Exercise goal: The answer must be an exact copy of the entries below, with no images in it.

Input records:
• • •

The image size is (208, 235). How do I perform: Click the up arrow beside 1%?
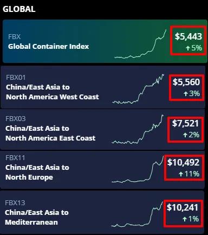point(184,219)
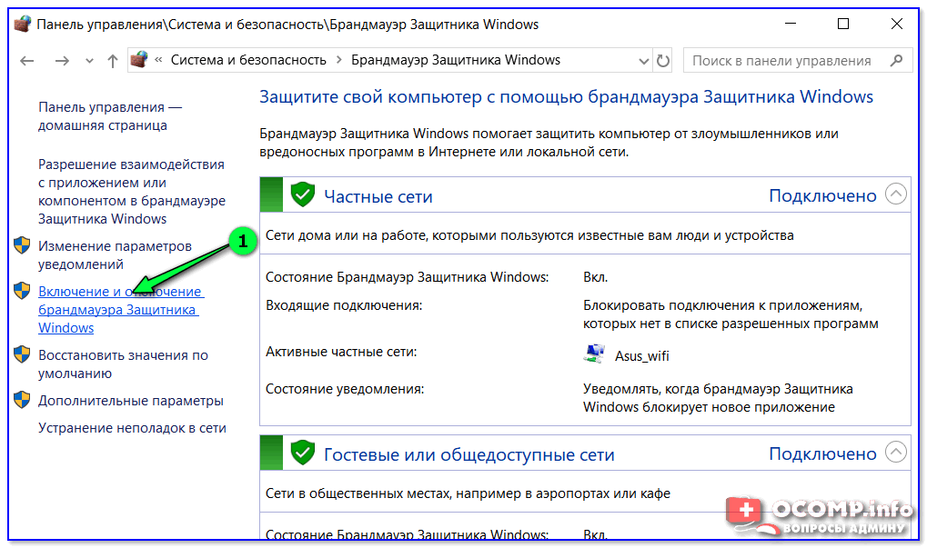Click the magnifier icon in the search box
This screenshot has width=927, height=548.
pyautogui.click(x=897, y=61)
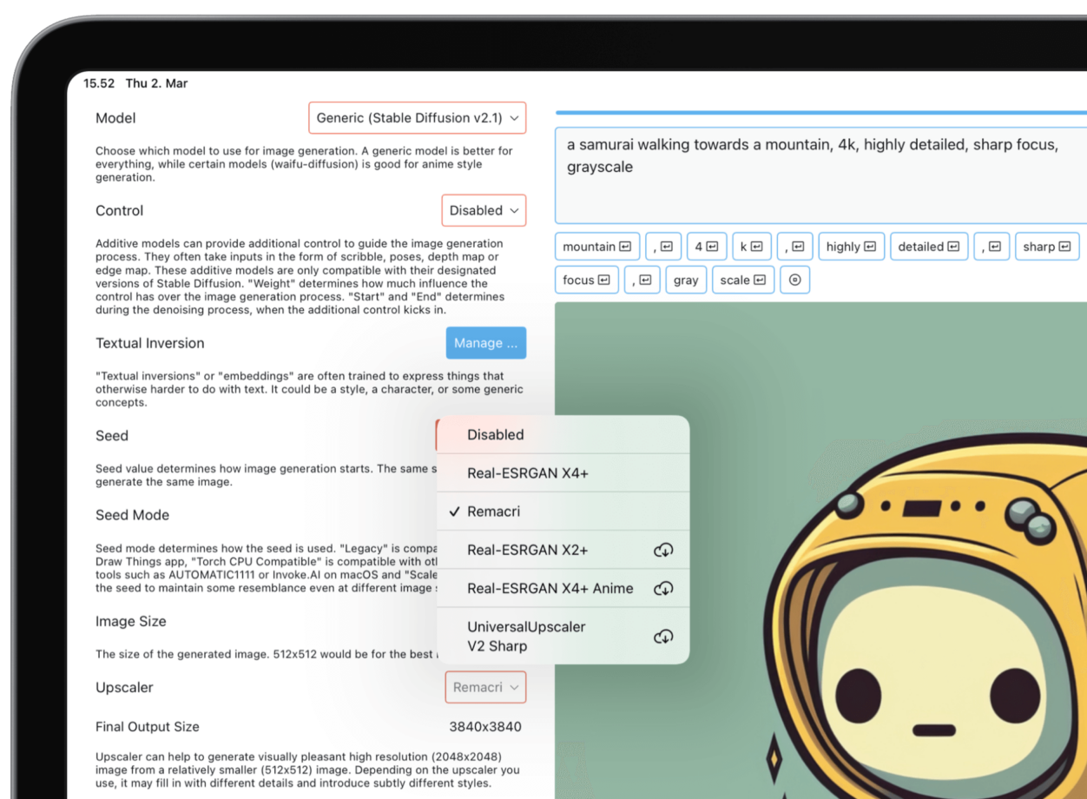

• • •

Exercise answer:
The image size is (208, 235). How do I perform: Click the up arrow beside 1%?
point(184,219)
Click the magnifier icon in the search box
This screenshot has width=927, height=548.
pyautogui.click(x=897, y=61)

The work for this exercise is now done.